In [5]:
from datetime import datetime as dt
import papermill as pm
import os


# Entrypoint

We're going to use this Notebook to create a pipeline of sorts of other notebooks. To accomplish this we're going to use Papermill. Papermill takes an input notebook, executes it, and saves the executed copy to an output location.

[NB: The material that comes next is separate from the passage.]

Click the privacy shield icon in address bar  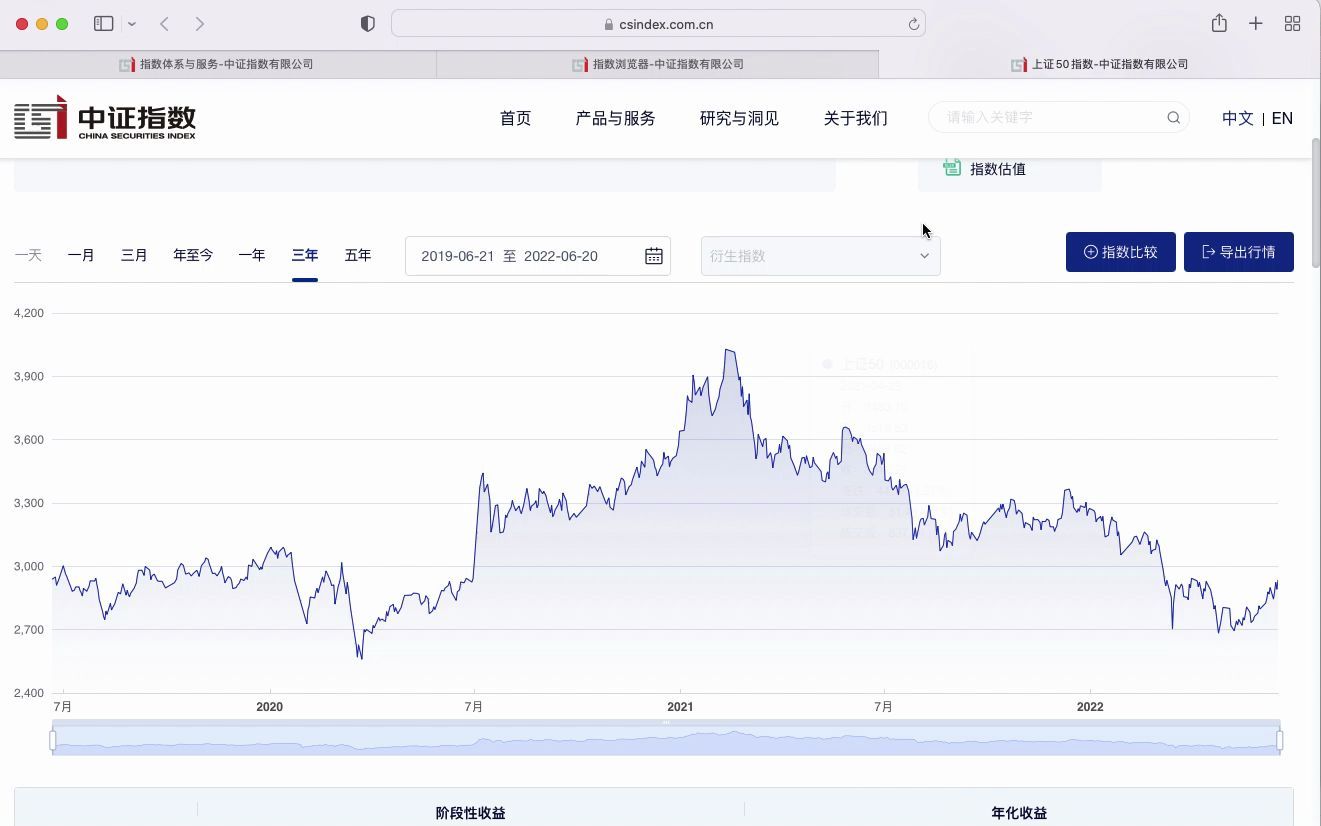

We're going to save our notebooks to a `history` folder so we have a run history of what has been executed previously.

## Create Output Directory

Papermill wont create directories for you, so the first thing we need to do is create an output directory to save files into:

In [6]:
executionDate = dt.now().strftime("%Y%m%d")
executionTime = dt.now().strftime("%H%M%S")

executionDir = "./history/{}".format(executionDate)

try:
    os.makedirs(executionDir)
    print('Successfully create output directory {}/'.format(executionDir))
except:
    print('Could not create output directory {}/, maybe it already exists?'.format(executionDir))

Could not create output directory ./history/20220820/, maybe it already exists?


### Step 1: Run the Extract notebook

This step runs the `./notebooks/extract.ipynb` notebook, it also saves a copy of the notebook to the `./history` folder so we have some execution history.

In [7]:
results = pm.execute_notebook(
   './notebooks/extract.ipynb',
   './history/{}/{}-extract-output.ipynb'.format(executionDate, executionTime),
    cwd='./notebooks/'
)

print('Notebook successfully executed in {} seconds.'.format(results['cells'][0]['metadata']['papermill']['duration']))

Executing:   0%|          | 0/6 [00:00<?, ?cell/s]

Notebook successfully executed in 0.053995 seconds.


### Step 2: Run the Transform notebook

This step runs the `./notebooks/transform.ipynb` notebook, it also saves a copy of the notebook to the `./history` folder so we have some execution history.

In [8]:
results = pm.execute_notebook(
   './notebooks/transform.ipynb',
   './history/{}/{}-transform-output.ipynb'.format(executionDate, executionTime),
    cwd='./notebooks/'
)

print('Notebook successfully executed in {} seconds.'.format(results['cells'][0]['metadata']['papermill']['duration']))

Executing:   0%|          | 0/13 [00:00<?, ?cell/s]

Notebook successfully executed in 0.210468 seconds.